An accurate flow law for dislocation creep of quartzite is critical for the understanding of continental rheology and geodynamic models.
Despite many years of effort, existing creep experiments have yielded very different quartz flow law parameters.
We demonstrate that the difference can be explained by considering the pressure effect on the activation enthalpy and the slip system dependence of the stress exponent.
We carefully examine high-quality experimental data of wet quartzite corresponding to steady-state regimes 2, and 3 dislocation creep together
with related quartz c-axis fabrics and identify two end-member quartz flow laws corresponding to dominant prism slip and dominant basal slip respectively.
The parameters of two flow laws are determined from experiments through a self-consistent iterative approach. The flow law for dislocation creep by dominant prism
slip is ε=2.5×10^-14·f^2.6·exp(-(132000+35.8P)/RT)·σ^4 and that by dominant basal slip is ε=6.3×10^-12·f^1.7·exp(-(126000+23.1P)/RT)·σ^2.5.

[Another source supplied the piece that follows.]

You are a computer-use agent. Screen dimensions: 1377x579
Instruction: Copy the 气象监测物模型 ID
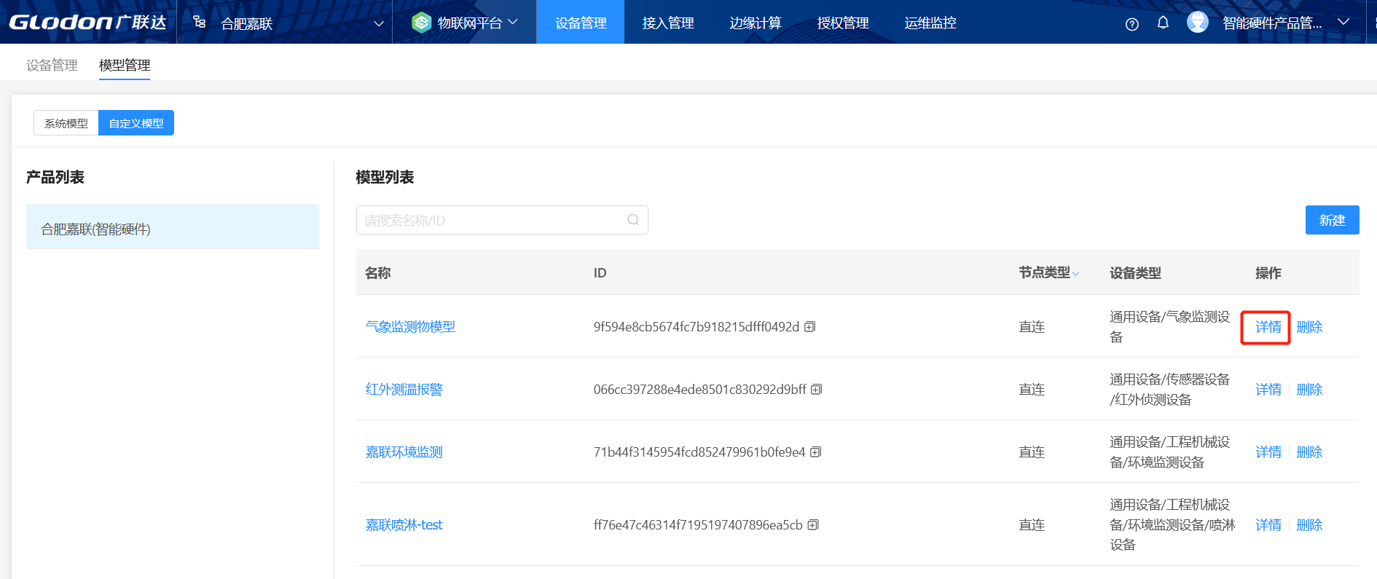point(809,327)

Quartz c-axis from both experiments and nature, suggest that there is a continuous spectrum from dominant prism slip to a mixture of prism and basal slip to dominant basal slip.
In such a case, quartzite is a polycrystal aggregate in which the slip system varies among grains. On a suitable representative volume element, the overall rheology of a quartzite must be obtained through a self-consistent micromechanics approach. The results are shown as a plot of overall strength versus temperature and contributions of dominant slip systems in a 3D profile. We also discussed the significance and implications of multiple flow behaviors for continental strength.